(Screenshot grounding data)
---+---

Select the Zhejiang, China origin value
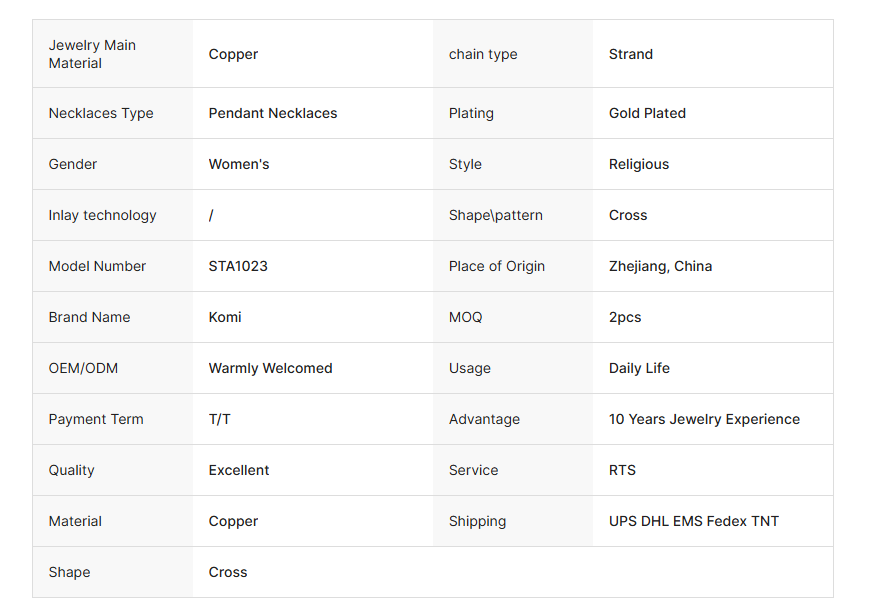The image size is (884, 603). pos(660,266)
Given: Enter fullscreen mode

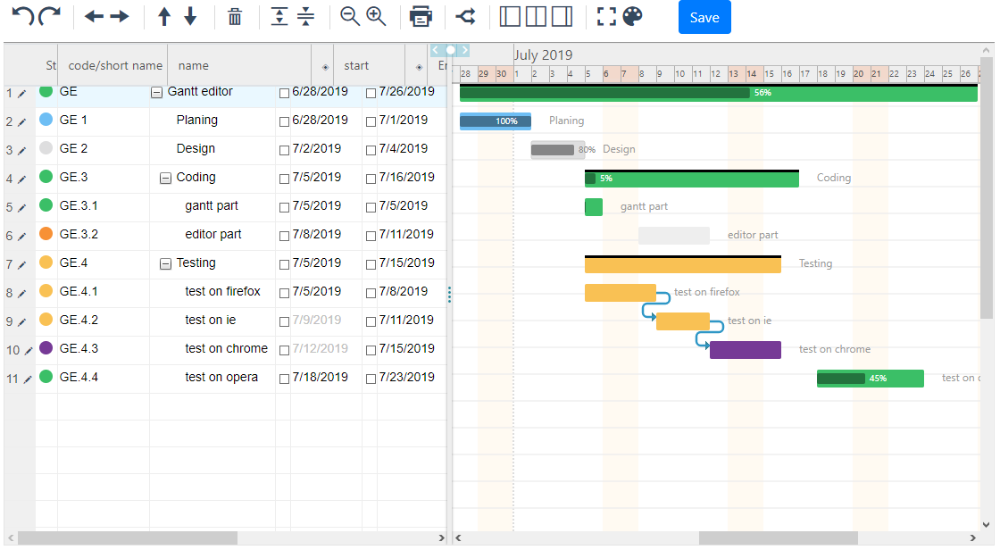Looking at the screenshot, I should point(606,17).
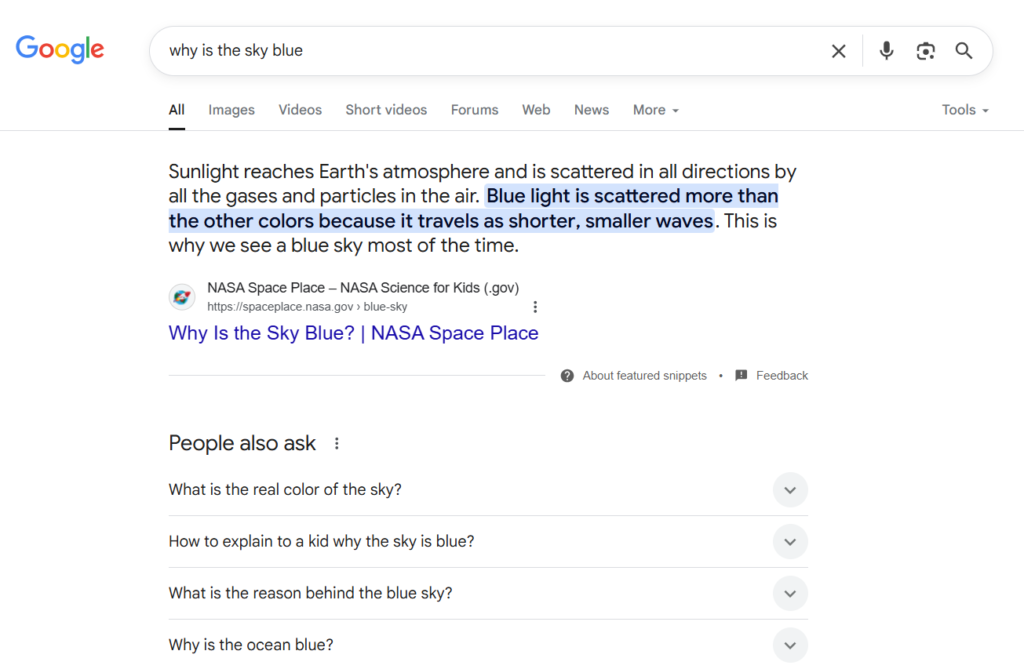
Task: Expand "How to explain to a kid" question
Action: coord(789,541)
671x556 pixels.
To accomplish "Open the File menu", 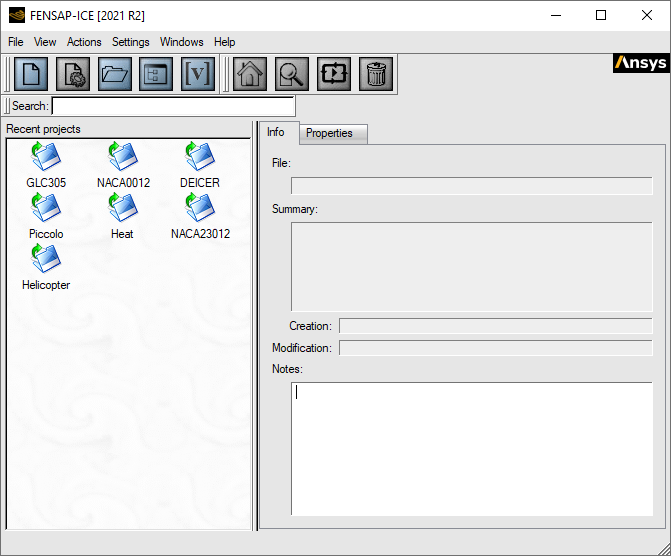I will [x=15, y=42].
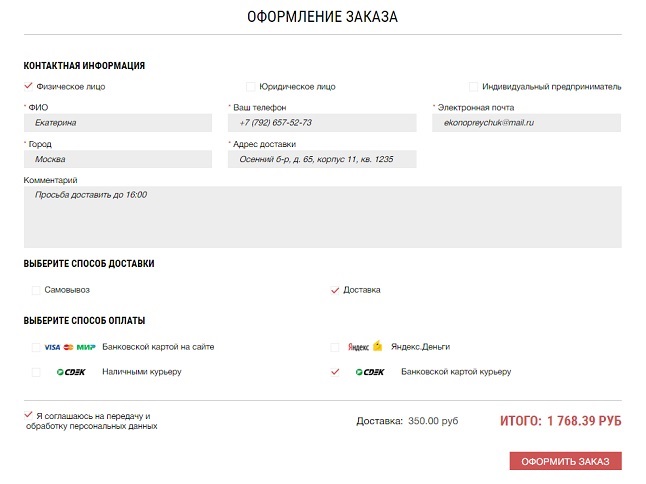Focus the Ваш телефон input field
646x484 pixels.
322,123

---+---

YOUR TASK »
Reproduce only the lines from the beginning of the data through the line that contains "671x556 pixels.", both included, and please drop the pictures.

SOLVED EXERCISE »
Select the Zhejiang, China origin value
The image size is (884, 603). pos(660,266)
Given: Enter fullscreen mode

Looking at the screenshot, I should point(606,17).
Task: Expand "How to explain to a kid" question
Action: coord(789,541)
671x556 pixels.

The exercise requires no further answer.